The usual additional expense typical to owning a kayak is purchasing a roof rack and all that entails. You could easily drop $3-400 on all the hardware and the kayak saddle from Thule or Yakima. This had honestly been a large reason why I'd put off getting a kayak. I have the same little 2WD Toyota beater pickup I've had since '95 in Olympia, replete with an ill-fitting canopy. Finally I just started looking at online posts about carrying a kayak in your truck bed. Turns out it's really common and very stable if you secure it well with tie downs. So off to the rack store I went to buy tie downs and foam pads for support. Then a quick stop at Andy and Bax for a dry bag, and I was ready to go!
I decided to head out to a place I'd traveled often by canoe and even in my old inflatable kayak, Smith Lake in North Portland. This is a wildlife area that I like to come to just to bird watch the shore and the woods surrounding the water.. It's a pretty shallow lake, and the channels that connect it to the adjacent Bybee Lake quickly become impassable as the summer months continue, and the water levels drop. With droughts coming over the last few years, this area of water is quickly becoming compromised, and as of June 4th when I headed out, the water was about 2 feet deep at best, less than that in other parts. The vegetation was so dense it was like paddling through a thick seaweed soup, and I felt badly for the fish that were struggling to find paths through the plant life. The fish die off's are increasing in mid to late summer because the water becomes too hot to support them. But for now, the lake was comically dotted with stalking Egrets, their feathers barely touching the water. I headed west across the lake towards the channel that would get me to Bybee Lake, if it was still passable. Once I was in the channel, I saw numerous cinnamon teal ducks, tree swallows, and got beached a few times.. I finally turned a bend to see that a beaver dam had been constructed across the width of the channel, and the tree directly above it contained an immature bald eagle giving off the vibe of "turn around now, lady". I snapped a photo, and took the hint, heading back the way I had come. Once out in the lake proper, I headed over to Pelican island, as I like to think of it, in the south east corner. As I paddled closer, I was disappointed to see no one home, but as I decided to call it quits, I looked up in the sky and saw the distinctive wings of a group of 13 American White Pelicans circling above me. It gave me goosebumps to hear nothing but the wind racing under their wings as they flew right over me and drifted in to the little dirt island they summer on. And then lo and behold, another 13 flew right in after them, followed by two other groups of around 30 apiece. As I watched, a couple eagles flew in nearby to start scoping out the new arrivals and strategize potential meals.. I was beyond happy to have witnessed some of my favorite birds, making the kayak trip seem all the more magical.. I paddled hard against the wind back to the shore and mildly exhausted, I was very happy to have wheels to get the boat and my gear back to the truck. Good first trip!
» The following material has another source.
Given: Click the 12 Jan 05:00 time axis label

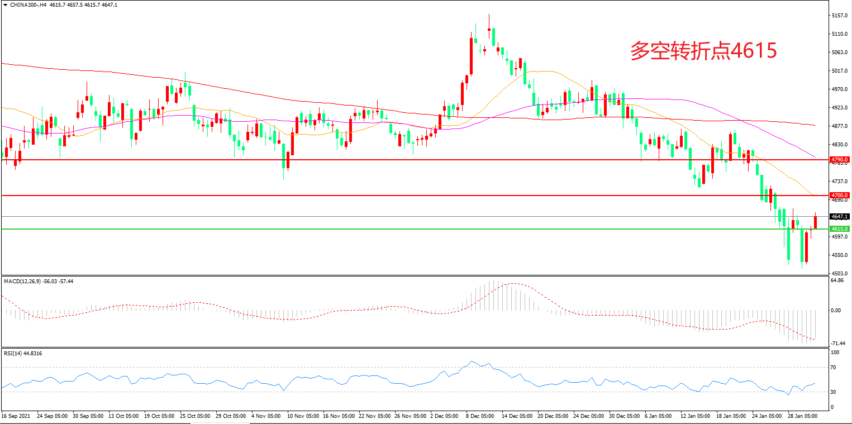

the brown is the mud bottom of the lake, about 18 " deep
immature bald eagle
June 15, 2015 Kayak Part 2
I was still a bit nervous about heading anywhere totally new so decided to head out to the Columbia Slough, which I've canoed with a friend before. I loaded my gear and headed out to Kelley Point Park on Marine Drive in North Portland. Right after you take the right turn into the park, there's a dirt parking lot on your left which is a perfect put in for small boats and is also a popular fishing spot. I was headed into the slough system and away from the entrance to the Columbia which was about 1500 ft northwest of where I put in.
The current was against me as I paddled, but I reasoned that this would make my return journey pleasant as I could just drift back, snapping pictures along the way, as I'd decided to bring the camera now that I had a sense of the stability of the boat. It was a really nice day, light breeze, lots of tree shade to paddle under if I got too hot. It seemed there was a great blue heron and subsequently a kingfisher to be startled every five minutes or less. I passed one other inbound kayaker, but otherwise had the water to myself. I heard some bells ringing periodically on my right side which sounded like something livestock would wear. But that seemed unlikely, as how would there be farm fields out in the middle of all this industrial river side, studded with warehouses and factories? I continued on and came to the split where the north slough divides and chose the narrower channel that I'd traveled before. It would end at a kind of blocked levy through which you could access the south side of Bybee Lake. I knew I could portage the kayak over the gate if I was feeling up to it, or just use it as a turnaround spot. The channel to get there was filled with quite a few downed trees and I had to navigate carefully to not get caught on wayward branches. I was definitely feeling a bit tired once getting there and thought I would just head back, using the current as a chance to rest a bit. Wrong..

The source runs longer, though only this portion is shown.